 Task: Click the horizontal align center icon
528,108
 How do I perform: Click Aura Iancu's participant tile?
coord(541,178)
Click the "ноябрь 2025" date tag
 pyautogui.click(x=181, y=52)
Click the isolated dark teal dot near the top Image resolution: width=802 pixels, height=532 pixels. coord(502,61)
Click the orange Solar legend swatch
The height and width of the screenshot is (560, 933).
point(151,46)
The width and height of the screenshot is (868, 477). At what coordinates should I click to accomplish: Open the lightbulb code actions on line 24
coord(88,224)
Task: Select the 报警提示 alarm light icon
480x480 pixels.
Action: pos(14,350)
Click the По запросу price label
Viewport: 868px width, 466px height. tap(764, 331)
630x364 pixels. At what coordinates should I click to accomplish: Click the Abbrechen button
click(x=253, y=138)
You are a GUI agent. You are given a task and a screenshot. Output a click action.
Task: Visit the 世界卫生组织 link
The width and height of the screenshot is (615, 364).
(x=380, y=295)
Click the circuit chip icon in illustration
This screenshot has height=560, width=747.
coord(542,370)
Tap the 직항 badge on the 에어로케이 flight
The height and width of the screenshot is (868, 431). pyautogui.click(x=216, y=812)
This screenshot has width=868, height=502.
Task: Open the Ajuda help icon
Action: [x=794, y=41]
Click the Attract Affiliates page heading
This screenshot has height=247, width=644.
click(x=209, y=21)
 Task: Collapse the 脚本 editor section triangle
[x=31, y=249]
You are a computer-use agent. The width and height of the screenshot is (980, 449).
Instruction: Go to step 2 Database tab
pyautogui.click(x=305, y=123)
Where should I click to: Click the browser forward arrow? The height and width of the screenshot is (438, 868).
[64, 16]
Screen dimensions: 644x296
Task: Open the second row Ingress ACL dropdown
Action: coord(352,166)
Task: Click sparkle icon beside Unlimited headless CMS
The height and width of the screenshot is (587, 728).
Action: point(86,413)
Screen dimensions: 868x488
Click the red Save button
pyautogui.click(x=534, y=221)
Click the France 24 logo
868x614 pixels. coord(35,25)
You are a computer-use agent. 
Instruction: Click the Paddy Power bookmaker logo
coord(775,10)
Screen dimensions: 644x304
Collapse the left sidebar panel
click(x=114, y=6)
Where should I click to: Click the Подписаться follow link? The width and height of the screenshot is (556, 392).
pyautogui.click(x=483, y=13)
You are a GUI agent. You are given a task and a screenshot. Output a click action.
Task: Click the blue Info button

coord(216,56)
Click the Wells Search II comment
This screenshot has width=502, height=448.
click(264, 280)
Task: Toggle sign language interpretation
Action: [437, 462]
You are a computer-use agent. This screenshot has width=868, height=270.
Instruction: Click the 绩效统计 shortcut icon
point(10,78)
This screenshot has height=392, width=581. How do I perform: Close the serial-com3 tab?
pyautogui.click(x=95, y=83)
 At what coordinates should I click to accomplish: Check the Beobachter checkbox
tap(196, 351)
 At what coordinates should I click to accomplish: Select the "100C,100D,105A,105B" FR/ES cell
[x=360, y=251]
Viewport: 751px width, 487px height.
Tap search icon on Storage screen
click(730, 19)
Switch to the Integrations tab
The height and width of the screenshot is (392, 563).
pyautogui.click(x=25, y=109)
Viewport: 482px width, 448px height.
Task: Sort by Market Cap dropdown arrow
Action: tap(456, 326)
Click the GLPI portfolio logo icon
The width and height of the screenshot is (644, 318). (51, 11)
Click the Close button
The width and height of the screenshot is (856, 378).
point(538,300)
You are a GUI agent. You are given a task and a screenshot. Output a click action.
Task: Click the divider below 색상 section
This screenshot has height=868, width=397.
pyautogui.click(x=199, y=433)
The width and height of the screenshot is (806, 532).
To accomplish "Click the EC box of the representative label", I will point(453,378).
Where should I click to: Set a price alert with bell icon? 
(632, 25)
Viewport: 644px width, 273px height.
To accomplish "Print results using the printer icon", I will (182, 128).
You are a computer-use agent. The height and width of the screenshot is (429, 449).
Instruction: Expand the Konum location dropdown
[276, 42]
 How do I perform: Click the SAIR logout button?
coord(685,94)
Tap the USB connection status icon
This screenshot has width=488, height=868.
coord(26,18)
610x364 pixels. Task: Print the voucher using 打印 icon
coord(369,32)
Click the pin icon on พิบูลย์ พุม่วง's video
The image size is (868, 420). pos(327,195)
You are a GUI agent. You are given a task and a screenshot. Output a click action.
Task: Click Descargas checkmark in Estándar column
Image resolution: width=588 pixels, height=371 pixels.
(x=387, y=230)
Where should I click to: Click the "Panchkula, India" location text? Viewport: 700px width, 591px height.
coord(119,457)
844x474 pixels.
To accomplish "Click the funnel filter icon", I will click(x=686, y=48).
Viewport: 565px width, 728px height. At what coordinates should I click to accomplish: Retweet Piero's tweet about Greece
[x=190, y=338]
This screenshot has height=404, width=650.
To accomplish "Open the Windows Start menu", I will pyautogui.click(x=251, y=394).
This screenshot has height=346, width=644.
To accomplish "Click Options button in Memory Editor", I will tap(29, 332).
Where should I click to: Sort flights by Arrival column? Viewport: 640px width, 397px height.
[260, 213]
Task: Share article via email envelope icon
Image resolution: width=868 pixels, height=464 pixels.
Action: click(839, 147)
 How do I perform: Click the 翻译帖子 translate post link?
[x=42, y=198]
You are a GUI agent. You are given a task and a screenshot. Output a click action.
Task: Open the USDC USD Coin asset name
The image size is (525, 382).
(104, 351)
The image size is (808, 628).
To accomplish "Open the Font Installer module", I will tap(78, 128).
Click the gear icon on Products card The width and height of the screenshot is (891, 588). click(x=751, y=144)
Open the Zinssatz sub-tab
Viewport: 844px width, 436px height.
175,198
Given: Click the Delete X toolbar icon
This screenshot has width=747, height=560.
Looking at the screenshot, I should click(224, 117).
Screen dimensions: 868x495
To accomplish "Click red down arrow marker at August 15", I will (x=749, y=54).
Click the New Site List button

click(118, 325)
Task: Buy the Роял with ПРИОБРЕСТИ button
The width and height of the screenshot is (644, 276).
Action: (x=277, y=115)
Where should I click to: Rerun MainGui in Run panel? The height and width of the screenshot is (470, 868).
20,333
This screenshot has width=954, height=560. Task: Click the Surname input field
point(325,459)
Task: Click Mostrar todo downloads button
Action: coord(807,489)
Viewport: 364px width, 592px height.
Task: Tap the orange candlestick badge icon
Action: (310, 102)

_____

WHAT THE EXERCISE ASKS ->
For the word "computer", find every line in the data that holds it and copy that line.

ANSWER TO THE EXERCISE ->
You are a computer-use agent. The width and height of the screenshot is (980, 449).
You are a computer-use agent. 
You are a computer-use agent. This screenshot has width=868, height=270.
You are a computer-use agent. The height and width of the screenshot is (429, 449).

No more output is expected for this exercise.